What is expected
You are to retype all of the data exactly as it appears.

━━━━━ Data extracts

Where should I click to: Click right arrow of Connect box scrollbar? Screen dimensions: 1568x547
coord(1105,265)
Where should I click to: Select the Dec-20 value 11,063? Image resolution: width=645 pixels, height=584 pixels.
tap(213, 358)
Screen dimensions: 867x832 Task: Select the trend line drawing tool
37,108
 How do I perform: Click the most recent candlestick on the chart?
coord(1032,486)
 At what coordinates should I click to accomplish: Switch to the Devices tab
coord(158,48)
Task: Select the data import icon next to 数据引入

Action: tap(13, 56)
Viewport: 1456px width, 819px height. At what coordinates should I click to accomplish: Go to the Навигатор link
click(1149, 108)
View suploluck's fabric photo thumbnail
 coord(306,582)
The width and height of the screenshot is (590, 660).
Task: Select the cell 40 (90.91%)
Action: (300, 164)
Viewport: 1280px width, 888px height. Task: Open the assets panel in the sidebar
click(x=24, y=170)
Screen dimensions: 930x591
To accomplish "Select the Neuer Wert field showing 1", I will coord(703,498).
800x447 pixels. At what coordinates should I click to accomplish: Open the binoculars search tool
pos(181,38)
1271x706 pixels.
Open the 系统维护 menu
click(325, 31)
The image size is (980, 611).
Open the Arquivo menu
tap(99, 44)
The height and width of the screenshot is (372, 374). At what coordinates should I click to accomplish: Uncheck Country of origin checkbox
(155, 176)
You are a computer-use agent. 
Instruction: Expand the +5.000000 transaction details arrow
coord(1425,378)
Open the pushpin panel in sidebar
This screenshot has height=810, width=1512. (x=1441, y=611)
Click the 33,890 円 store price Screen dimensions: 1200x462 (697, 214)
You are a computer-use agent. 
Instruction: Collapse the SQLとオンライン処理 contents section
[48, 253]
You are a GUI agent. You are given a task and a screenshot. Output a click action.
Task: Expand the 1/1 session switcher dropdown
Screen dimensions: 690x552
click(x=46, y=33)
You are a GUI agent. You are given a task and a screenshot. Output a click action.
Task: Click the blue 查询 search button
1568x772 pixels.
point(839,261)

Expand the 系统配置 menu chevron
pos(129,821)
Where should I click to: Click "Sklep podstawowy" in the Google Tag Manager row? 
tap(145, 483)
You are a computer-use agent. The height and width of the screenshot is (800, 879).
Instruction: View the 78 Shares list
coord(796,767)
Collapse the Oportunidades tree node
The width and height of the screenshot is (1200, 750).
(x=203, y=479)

━━━━━━━━━━

Solution to this exercise
Where should I click to: Click right arrow of Connect box scrollbar? Screen dimensions: 1568x547
coord(1105,265)
Where should I click to: Select the Dec-20 value 11,063? Image resolution: width=645 pixels, height=584 pixels.
tap(213, 358)
Screen dimensions: 867x832 Task: Select the trend line drawing tool
37,108
 How do I perform: Click the most recent candlestick on the chart?
coord(1032,486)
 At what coordinates should I click to accomplish: Switch to the Devices tab
coord(158,48)
Task: Select the data import icon next to 数据引入

Action: tap(13, 56)
Viewport: 1456px width, 819px height. At what coordinates should I click to accomplish: Go to the Навигатор link
click(1149, 108)
View suploluck's fabric photo thumbnail
 coord(306,582)
The width and height of the screenshot is (590, 660).
Task: Select the cell 40 (90.91%)
Action: (300, 164)
Viewport: 1280px width, 888px height. Task: Open the assets panel in the sidebar
click(x=24, y=170)
Screen dimensions: 930x591
To accomplish "Select the Neuer Wert field showing 1", I will coord(703,498).
800x447 pixels. At what coordinates should I click to accomplish: Open the binoculars search tool
pos(181,38)
1271x706 pixels.
Open the 系统维护 menu
click(325, 31)
The image size is (980, 611).
Open the Arquivo menu
tap(99, 44)
The height and width of the screenshot is (372, 374). At what coordinates should I click to accomplish: Uncheck Country of origin checkbox
(155, 176)
You are a computer-use agent. 
Instruction: Expand the +5.000000 transaction details arrow
coord(1425,378)
Open the pushpin panel in sidebar
This screenshot has height=810, width=1512. (x=1441, y=611)
Click the 33,890 円 store price Screen dimensions: 1200x462 (697, 214)
You are a computer-use agent. 
Instruction: Collapse the SQLとオンライン処理 contents section
[48, 253]
You are a GUI agent. You are given a task and a screenshot. Output a click action.
Task: Expand the 1/1 session switcher dropdown
Screen dimensions: 690x552
click(x=46, y=33)
You are a GUI agent. You are given a task and a screenshot. Output a click action.
Task: Click the blue 查询 search button
1568x772 pixels.
point(839,261)

Expand the 系统配置 menu chevron
pos(129,821)
Where should I click to: Click "Sklep podstawowy" in the Google Tag Manager row? 
tap(145, 483)
You are a computer-use agent. The height and width of the screenshot is (800, 879).
Instruction: View the 78 Shares list
coord(796,767)
Collapse the Oportunidades tree node
The width and height of the screenshot is (1200, 750).
(x=203, y=479)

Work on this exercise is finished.